Le travail de Tatiana Trouvé semble toujours avoir traité des lieux mentaux et potentiels, des strates manquantes de la mémoire aux quelles il faudrait palier, en créant des modules, des espaces dysfonctionels, désarmés, abouliques.
Cela ressemblait à du matériel médical ou bureautique qui aurait changé d’echelle, à une archéologie de l’anachronique en temps réel.
Il y avait eu aussi des tentatives de grossissement plus maladroites, on se souvient de sa premiere expo personnelle chez Emmanuel Perrotin à Miami, où tout semblait juste plus grand, un peu trop près.

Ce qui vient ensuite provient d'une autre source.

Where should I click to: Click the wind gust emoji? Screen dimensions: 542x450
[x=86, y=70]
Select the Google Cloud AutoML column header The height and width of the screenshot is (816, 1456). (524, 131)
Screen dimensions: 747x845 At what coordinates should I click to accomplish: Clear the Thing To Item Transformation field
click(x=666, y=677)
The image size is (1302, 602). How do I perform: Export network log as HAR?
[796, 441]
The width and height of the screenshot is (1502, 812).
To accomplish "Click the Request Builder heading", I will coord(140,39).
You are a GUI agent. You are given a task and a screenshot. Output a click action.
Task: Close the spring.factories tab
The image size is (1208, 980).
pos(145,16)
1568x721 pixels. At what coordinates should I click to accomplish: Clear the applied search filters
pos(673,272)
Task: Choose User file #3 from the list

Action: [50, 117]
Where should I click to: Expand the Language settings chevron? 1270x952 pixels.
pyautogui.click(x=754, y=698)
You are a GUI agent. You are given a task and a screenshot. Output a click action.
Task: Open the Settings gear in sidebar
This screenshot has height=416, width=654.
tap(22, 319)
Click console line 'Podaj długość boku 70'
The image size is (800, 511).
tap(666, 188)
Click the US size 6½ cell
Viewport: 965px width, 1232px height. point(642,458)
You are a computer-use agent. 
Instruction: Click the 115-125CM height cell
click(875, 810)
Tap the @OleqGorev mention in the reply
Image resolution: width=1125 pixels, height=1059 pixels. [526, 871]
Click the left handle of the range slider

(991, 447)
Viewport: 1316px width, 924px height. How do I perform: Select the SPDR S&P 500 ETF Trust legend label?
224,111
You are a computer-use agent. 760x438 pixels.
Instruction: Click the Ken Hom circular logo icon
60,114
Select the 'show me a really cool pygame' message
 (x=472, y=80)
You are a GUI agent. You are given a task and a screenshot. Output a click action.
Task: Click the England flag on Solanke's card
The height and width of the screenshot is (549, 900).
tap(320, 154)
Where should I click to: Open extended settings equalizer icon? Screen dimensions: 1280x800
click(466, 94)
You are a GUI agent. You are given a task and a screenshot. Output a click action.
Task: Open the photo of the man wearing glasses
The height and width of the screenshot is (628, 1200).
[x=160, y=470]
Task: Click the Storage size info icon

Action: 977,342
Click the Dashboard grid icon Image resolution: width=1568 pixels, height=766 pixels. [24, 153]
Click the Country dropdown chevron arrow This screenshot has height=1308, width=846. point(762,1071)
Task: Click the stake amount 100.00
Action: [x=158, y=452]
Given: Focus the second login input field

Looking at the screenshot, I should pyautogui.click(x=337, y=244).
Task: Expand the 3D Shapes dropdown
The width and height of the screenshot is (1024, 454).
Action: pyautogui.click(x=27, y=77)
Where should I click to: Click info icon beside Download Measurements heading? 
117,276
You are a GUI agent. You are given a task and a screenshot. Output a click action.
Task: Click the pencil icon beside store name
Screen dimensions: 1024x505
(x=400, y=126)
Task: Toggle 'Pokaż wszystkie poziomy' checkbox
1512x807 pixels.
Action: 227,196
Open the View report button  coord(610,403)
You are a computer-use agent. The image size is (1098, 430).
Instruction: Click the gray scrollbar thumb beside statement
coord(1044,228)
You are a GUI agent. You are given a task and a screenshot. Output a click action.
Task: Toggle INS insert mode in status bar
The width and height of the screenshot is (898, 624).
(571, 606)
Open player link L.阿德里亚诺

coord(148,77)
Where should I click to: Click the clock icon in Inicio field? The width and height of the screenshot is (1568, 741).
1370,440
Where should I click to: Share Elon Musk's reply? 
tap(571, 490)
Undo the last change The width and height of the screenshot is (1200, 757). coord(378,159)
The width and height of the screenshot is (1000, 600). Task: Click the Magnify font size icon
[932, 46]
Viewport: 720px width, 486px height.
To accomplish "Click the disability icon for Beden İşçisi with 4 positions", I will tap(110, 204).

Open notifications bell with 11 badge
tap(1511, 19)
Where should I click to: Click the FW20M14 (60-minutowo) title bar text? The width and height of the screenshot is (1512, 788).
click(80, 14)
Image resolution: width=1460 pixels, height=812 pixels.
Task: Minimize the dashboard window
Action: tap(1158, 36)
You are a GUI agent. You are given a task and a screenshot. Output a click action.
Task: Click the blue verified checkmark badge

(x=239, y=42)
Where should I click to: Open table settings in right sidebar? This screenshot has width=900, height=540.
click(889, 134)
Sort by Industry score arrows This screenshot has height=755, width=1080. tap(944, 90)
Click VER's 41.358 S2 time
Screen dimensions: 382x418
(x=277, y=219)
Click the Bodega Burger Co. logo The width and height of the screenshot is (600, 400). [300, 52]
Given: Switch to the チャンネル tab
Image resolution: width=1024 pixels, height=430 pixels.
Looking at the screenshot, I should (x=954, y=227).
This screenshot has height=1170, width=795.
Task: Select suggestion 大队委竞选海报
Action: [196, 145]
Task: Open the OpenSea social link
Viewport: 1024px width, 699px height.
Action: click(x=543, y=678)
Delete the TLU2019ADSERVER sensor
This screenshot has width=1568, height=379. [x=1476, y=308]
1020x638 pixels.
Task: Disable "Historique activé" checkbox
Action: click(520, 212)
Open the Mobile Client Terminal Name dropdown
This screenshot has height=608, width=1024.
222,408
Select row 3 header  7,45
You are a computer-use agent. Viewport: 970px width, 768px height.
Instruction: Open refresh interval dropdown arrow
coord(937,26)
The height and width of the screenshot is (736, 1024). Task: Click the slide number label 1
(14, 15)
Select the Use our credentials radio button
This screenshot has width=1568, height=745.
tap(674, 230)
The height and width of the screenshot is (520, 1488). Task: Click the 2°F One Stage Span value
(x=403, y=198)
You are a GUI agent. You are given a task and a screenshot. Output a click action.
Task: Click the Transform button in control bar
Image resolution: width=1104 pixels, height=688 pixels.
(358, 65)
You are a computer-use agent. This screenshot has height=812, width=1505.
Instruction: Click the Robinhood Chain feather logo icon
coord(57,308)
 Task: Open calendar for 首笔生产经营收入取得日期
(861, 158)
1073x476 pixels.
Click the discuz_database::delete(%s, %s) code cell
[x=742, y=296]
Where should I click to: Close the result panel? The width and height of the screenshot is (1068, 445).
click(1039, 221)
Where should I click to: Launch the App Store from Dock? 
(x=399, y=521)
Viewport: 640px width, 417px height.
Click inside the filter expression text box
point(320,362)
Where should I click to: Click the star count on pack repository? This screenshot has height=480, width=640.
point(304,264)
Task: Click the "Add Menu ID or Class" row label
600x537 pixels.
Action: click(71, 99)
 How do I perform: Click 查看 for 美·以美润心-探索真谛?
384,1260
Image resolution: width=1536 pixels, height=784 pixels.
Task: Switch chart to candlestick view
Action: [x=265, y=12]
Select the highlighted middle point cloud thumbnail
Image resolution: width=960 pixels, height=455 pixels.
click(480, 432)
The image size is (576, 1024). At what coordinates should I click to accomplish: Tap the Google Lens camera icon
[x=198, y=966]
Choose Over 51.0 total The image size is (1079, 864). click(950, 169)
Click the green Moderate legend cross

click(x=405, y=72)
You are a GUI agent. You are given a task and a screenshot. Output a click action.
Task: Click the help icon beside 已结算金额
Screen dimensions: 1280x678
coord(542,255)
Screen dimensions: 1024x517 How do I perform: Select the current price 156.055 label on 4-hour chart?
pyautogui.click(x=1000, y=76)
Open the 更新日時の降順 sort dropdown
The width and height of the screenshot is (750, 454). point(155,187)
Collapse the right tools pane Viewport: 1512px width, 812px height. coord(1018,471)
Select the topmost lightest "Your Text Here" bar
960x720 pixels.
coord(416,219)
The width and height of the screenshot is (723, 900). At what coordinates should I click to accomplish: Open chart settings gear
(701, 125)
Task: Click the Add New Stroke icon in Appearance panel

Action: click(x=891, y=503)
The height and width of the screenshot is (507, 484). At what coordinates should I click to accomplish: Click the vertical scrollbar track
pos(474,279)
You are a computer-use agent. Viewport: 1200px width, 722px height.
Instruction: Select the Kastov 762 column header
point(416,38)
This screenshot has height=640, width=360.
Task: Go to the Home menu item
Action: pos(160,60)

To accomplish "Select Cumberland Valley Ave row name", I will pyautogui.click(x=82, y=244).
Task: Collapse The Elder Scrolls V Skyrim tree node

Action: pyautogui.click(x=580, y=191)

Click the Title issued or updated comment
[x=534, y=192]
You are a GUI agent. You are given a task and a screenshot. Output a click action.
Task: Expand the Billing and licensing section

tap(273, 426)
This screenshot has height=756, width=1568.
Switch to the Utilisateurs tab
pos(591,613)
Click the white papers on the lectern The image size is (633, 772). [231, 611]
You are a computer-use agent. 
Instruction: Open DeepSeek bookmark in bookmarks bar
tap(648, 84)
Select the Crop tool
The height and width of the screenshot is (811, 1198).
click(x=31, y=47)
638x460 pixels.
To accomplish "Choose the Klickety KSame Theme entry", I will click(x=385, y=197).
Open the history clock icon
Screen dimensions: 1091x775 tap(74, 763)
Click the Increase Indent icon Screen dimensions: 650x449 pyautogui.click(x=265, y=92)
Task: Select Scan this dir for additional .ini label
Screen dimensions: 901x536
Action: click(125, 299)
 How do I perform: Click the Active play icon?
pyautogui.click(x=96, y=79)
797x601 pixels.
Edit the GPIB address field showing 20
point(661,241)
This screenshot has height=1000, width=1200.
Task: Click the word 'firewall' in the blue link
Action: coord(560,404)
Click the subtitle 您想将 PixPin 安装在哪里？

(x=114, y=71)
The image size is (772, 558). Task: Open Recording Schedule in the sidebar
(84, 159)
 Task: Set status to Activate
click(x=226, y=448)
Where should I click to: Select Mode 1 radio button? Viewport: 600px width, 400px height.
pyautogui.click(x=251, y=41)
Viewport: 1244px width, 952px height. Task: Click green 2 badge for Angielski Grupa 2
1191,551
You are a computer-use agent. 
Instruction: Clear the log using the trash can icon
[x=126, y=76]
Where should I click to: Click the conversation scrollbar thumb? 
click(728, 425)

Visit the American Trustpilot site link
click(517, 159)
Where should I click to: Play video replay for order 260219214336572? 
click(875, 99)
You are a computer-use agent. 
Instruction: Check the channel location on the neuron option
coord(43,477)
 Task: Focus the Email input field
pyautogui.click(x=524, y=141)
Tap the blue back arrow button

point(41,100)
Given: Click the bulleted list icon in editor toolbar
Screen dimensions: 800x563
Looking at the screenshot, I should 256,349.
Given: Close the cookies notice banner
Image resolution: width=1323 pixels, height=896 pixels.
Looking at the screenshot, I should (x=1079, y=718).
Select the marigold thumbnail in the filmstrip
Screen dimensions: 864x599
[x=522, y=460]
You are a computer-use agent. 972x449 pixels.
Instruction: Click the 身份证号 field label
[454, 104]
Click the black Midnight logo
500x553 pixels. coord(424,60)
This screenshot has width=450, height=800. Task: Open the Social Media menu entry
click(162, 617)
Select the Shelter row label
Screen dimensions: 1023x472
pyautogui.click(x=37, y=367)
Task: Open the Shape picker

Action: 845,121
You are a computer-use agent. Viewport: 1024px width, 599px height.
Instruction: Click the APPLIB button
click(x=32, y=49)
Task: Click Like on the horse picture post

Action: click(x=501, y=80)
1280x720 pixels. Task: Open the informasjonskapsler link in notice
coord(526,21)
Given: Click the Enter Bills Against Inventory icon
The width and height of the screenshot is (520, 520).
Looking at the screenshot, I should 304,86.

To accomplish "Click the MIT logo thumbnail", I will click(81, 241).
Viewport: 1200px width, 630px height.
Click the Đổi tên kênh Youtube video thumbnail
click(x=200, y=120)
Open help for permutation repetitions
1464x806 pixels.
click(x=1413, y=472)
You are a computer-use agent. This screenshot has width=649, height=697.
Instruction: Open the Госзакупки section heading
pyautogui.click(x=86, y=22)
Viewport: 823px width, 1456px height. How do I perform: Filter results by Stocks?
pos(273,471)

ici, l’espace ingrat nommé 315 semble ne jamais avoir été si bien vu, et c’est la grande qualité de la proposition de Tatiana Trouvé, de donner non des objets a voir, mais ce qu’elle semble voir, elle, à travers ces objets, cet espace.
des sensations, des pressentiments: une buée sur une vitre, une flaque d’eau, un mur brulé par une lampe, le temps qui passe à travers les métaphores. Des couloirs trop petits, à l’echelle d’un corps sans tête, des catastrophes ordinaires gisantes, comme des terrains de rêve: là où le temps devient un espace.

Il faut compter les poignées, les grains de sable noirs, les couloirs, les rainures de parquet, un inventaire murmuré, comme le son qui se tapit dans les coins, à la limite de la folie.

des dessins encadré sont les piquets qui tiennent le décor bourgeois d’un dénivellement de la disparition, entre Dino Buzatti et Michelangelo Antonioni. Des hommes il se reste que des traces: une chaussure, une ampoule trop chaude qui a bien du être vissée, quand meme.

Les scupltures au milieu de cette scenographie à la fois posée et presque absurde marquent l’espace entre les murs, l’air impossible à saisir, donnant matiere “réelle” à ce lieu au bord de la fiction.

Tout y est precis, sombre, ” timé”, autarcique, se faufilant dans notre mémoire pour ne plus la lâcher.